**Written task:**
Add 114 to every coordinate in the answers and rewrite the entries, requests included, from the start of the entries through the line containing "[x=39, y=432]". Both ends are included. Give only those lines.

[BEGIN Given data]

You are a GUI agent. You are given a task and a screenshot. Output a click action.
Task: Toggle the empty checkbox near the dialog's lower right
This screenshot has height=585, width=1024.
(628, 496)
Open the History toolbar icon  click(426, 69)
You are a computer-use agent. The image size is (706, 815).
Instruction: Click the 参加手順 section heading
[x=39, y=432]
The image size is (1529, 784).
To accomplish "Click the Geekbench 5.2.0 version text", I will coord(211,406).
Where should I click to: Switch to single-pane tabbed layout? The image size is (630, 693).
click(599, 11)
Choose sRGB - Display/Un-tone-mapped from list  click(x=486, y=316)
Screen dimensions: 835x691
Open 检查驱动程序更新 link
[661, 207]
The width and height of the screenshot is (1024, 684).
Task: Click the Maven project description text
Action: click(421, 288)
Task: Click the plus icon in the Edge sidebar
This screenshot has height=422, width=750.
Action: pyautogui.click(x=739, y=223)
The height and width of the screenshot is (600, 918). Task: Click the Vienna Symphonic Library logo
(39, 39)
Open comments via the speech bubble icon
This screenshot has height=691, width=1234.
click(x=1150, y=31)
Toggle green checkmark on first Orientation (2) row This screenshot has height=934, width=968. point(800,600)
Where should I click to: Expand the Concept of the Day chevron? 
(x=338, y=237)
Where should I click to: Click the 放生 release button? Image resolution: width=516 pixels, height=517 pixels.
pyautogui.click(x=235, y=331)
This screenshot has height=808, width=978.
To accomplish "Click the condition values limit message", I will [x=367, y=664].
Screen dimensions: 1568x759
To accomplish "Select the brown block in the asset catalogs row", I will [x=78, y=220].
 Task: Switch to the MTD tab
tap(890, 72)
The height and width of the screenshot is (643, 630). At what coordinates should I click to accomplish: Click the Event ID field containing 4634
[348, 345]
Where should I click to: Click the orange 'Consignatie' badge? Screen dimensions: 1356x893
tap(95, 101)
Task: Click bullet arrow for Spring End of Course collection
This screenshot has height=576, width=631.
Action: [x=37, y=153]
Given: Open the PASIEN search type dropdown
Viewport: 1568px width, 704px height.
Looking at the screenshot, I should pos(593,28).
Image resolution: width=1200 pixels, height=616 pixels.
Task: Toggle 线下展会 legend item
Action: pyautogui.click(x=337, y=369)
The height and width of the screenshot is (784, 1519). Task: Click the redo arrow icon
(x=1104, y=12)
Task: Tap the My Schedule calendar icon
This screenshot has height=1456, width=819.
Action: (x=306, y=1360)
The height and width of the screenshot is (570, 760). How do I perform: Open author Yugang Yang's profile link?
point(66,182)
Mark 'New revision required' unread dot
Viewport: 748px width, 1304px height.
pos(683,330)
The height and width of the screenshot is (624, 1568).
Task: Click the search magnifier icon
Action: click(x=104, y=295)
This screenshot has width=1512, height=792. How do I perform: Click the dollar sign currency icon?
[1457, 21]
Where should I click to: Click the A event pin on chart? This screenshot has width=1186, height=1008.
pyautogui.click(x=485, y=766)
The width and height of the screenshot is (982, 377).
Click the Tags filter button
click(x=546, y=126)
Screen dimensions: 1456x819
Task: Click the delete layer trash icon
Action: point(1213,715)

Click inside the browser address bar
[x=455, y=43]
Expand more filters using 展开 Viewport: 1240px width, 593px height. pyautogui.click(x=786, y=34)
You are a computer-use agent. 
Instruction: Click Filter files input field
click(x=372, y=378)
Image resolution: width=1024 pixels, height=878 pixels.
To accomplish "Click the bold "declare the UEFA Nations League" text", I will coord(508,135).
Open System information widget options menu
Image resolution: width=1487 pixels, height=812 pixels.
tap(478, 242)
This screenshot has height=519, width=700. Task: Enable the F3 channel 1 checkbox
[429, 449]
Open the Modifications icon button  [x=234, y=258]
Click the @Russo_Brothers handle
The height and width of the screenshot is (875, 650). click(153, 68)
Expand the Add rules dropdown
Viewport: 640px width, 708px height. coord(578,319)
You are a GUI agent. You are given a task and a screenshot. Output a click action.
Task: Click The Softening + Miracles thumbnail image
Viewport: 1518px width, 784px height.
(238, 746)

[END Given data]

**Full solution:**
You are a GUI agent. You are given a task and a screenshot. Output a click action.
Task: Toggle the empty checkbox near the dialog's lower right
This screenshot has height=585, width=1024.
(742, 610)
Open the History toolbar icon  click(540, 183)
You are a computer-use agent. The image size is (706, 815).
Instruction: Click the 参加手順 section heading
[x=153, y=546]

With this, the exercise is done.